How take data from several parquet files at once? - scala

I need your help cause I am new in Spark Framework.
I have folder with a lot of parquet files. The name of these files has the same format: DD-MM-YYYY. For example: '01-10-2018', '02-10-2018', '03-10-2018', etc.
My application has two input parameters: dateFrom and dateTo.
When I try to use next code application hangs.
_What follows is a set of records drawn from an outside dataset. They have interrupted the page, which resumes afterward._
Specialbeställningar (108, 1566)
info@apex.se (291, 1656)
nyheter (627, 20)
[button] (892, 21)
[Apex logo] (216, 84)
It seems like application scan all files in folder.
val mf = spark.read.parquet("/PATH_TO_THE_FOLDER/*")
.filter($"DATE".between(dateFrom + " 00:00:00", dateTo + " 23:59:59"))
mf.show()
I need to take data pool for period as fast as it possible.
I think it would be great to divide period into days and then read files separately, join them like that:
val mf1 = spark.read.parquet("/PATH_TO_THE_FOLDER/01-10-2018");
val mf2 = spark.read.parquet("/PATH_TO_THE_FOLDER/02-10-2018");
val final = mf1.union(mf2).distinct();
dateFrom and dateTo are dynamic, so I don't know how correctly organize code right now. Please help!
#y2k-shubham I tried to test next code, but it raise error:
import org.joda.time.{DateTime, Days}
import org.apache.spark.sql.{DataFrame, SparkSession}
val dateFrom = DateTime.parse("2018-10-01")
val dateTo = DateTime.parse("2018-10-05")
def getDaysInBetween(from: DateTime, to: DateTime): Int = Days.daysBetween(from, to).getDays
def getDatesInBetween(from: DateTime, to: DateTime): Seq[DateTime] = {
val days = getDaysInBetween(from, to)
(0 to days).map(day => from.plusDays(day).withTimeAtStartOfDay())
}
val datesInBetween: Seq[DateTime] = getDatesInBetween(dateFrom, dateTo)
val unionDf: DataFrame = datesInBetween.foldLeft(spark.emptyDataFrame) { (intermediateDf: DataFrame, date: DateTime) =>
intermediateDf.union(spark.read.parquet("PATH" + date.toString("yyyy-MM-dd") + "/*.parquet"))
}
unionDf.show()
ERROR:
org.apache.spark.sql.AnalysisException: Union can only be performed on tables with the same number of columns, but the first table has 0 columns and the second table has 20 columns;
It seems like intermediateDf DateFrame at start is empty. How to fix the problem?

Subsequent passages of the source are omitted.